On the Recipient’s end, they are met with a pre-filled text message that appears spammy at first glance. If they tap through to the Recipient Landing Page, it does a poor job of explaining what Stash is and how it’s different. Tapping on the “Get $20 of stock” CTA brings new potential subscribers to an underwhelming app download redirect page with potential for significant drop-off. Assuming they do download the app, onboarding then presents them with a Subscription Plan selection screen after no mention of that previously.
Opportunity
Improve sharing experience, instructions & navigation
With best practices in mind, I aimed to make the referral program easier to find, understand, and navigate for referrers. A small win with big impact was simply adding the ability to copy your link to clipboard and share in their preferred mode of communication (social, text, email, etc.).
Another goal of this test was to get light signals around why users are likely to recommend a product or service, and whether they themselves have referred Stash to friends.
Research Synthesis
Findings from unmoderated testing with 15 participants
Summary
︎ Simple & Straightforward
Testers overall found this lightly redesigned flow easy to use and behaved exactly as they expected a referral flow to.
︎ Free Money
Everyone loves free money. For most testers, the incentive here was memorable and motivating. However, most haven’t referred anyone yet.
︎ “Give $20, Get $20”
At least 2 testers were initially confused by this language, thinking it would net out to a $0 reward.
“Why recommend a product/service?”
︎ Halo Effect
Good, polished products have an overall “halo effect” that make users want to recommend it to others. When the experience is seamless it “seems like something everyone should use!”
︎ Hassle
“I won’t recommend a product if it feels like a hassle to sign-up or doesn’t meet basic usability needs for using the service.”
︎ Recommend vs.
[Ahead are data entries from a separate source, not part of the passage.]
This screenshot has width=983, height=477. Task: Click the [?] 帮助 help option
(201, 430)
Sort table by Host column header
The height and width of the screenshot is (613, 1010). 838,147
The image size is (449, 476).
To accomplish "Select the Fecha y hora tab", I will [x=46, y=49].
Refer
Many testers mentioned they recommend Stash to others but haven’t used the referral flow, suggesting it’s hard to find or unintuitive today.
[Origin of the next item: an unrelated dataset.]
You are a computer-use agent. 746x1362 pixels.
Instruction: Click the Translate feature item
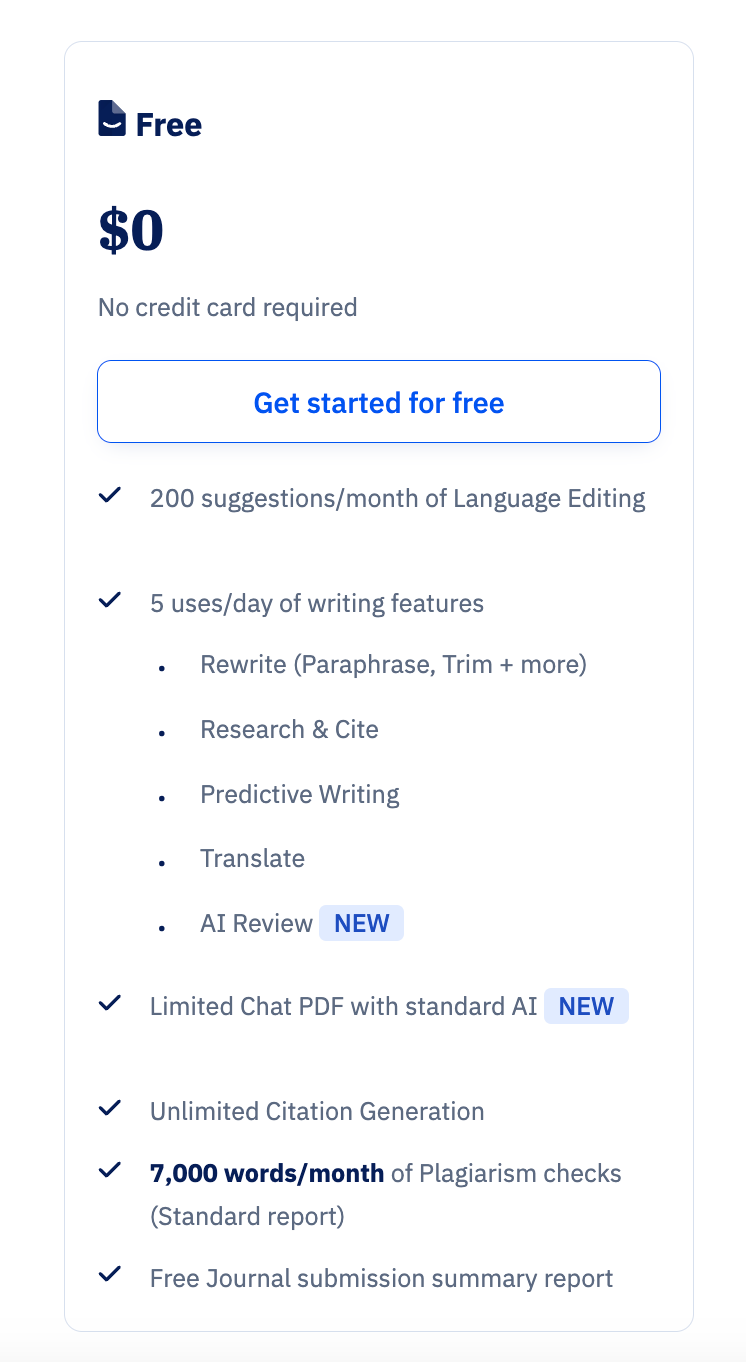click(252, 858)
“Have you referred Stash?”
︎ Getting Started
A tester mentioned getting started (onboarding) isn’t very simple or intuitive, and putting someone through that is a barrier to referring.
︎ Responsibility
A few testers mentioned not referring out of the fear of being responsible for the (potentially poor) performance of a referred friend’s investments.
︎ Length of Use
Many testers mentioned they haven’t “used Stash long enough” to feel comfortable referring friends yet.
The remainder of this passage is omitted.